Prejudice is like a cockroach: it is able to get into the smallest of places, and it never seems to die. What's worse is that everyone carries the cockroach of prejudice somewhere inside of them. Prejudice is a pre-conceived notion, an irrational assumption, a judgment against another without any evidence. We believers are called to rise above showing "personal favoritism" (James 2:1), because there is "no partiality with God" (Romans 2:11). Even so, prejudice against single pastors abounds.
Prejudice against single pastors
When I press people on why they think single pastors are treated with suspicion, 99 percent of the time I get a list of fears rather than actual evidence:
"What if he's gay?"
"What if he flirts with all the single women at church?"
"What if he tries to steal a married woman for himself?"
"There must be something wrong with him because he's single."
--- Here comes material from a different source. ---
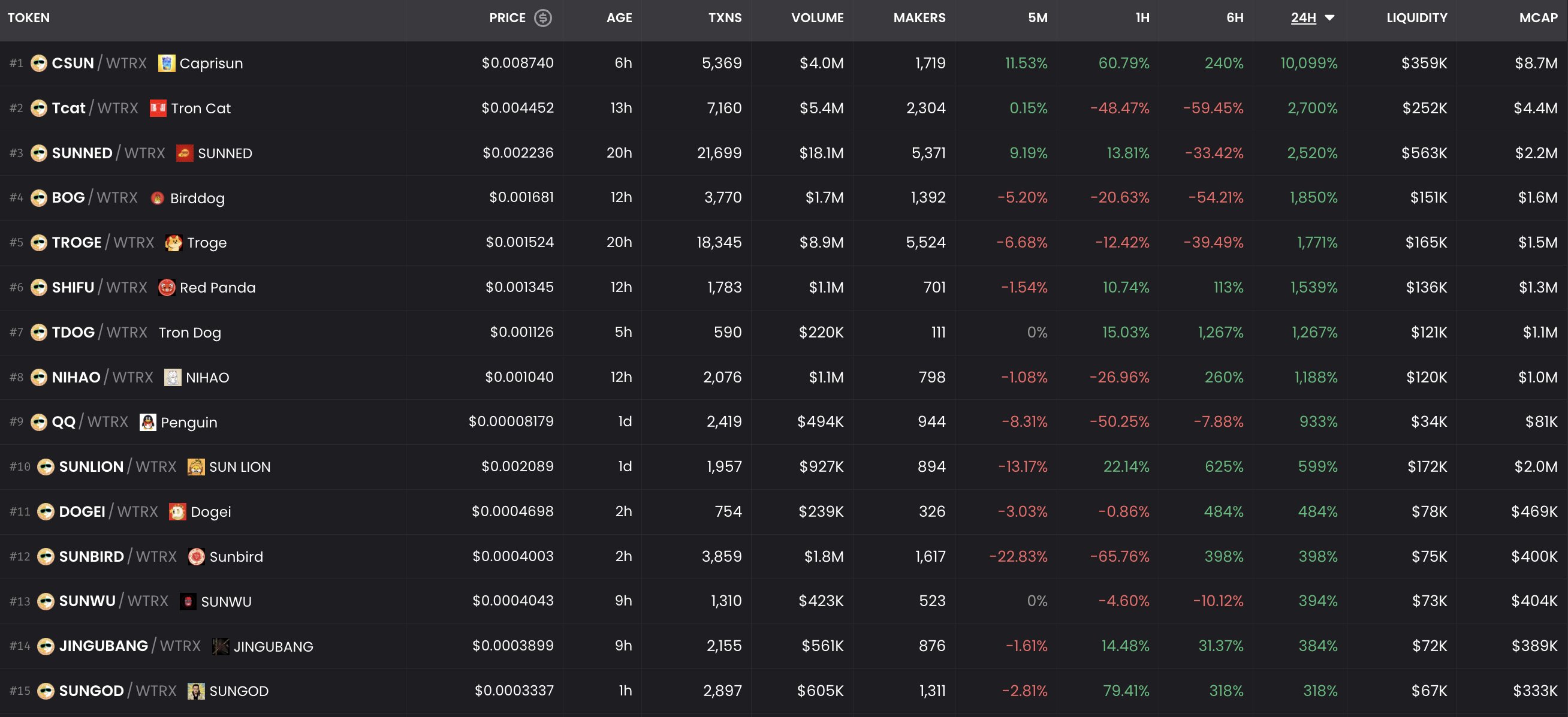Click the Birddog token logo icon
The width and height of the screenshot is (1568, 717).
(x=157, y=198)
"Aren't single pastors more likely to molest our children?"
Fear. That's what binds these comments together. Especially the fear of human sexuality/desire. As if human desire is a monster that can only be tamed by marriage. This fear certainly doesn't come from being bombarded by national sex scandals involving protestant single pastors! So where does it come from? It is the cockroach of prejudice creeping around in the dark corners of our mind. It's an irrational assumption that singles lack self-control, while married people do not.
For example: a church I know has a new rule. There must now be two Sunday school teachers in each classroom. It's a good rule to be sure. But the reason for the change was due to a single man who replaced a married man as the Sunday school teacher. The parents were "terrified" that the single man couldn't be trusted. It's hard enough to get men to volunteer at church. Here's a guy that loves Jesus and wants to serve but is treated like a potential child molester because he's single. This prejudice needs to be lovingly corrected and talked about if we want to overcome it in our churches.
Another common fear I often hear is, "A single pastor can't give counsel to married people." Yet it is on two single men that we base virtually all of our marriage advice—Jesus and Paul. Do you think Jesus and Paul gave inferior marriage advice because they were single? Family and marriage therapists give counsel all the time on things they have not experienced themselves (loss of a parent, divorce, drug addiction, etc). Experience is not our only teacher; formal training and learning from the experience of others are also good teachers.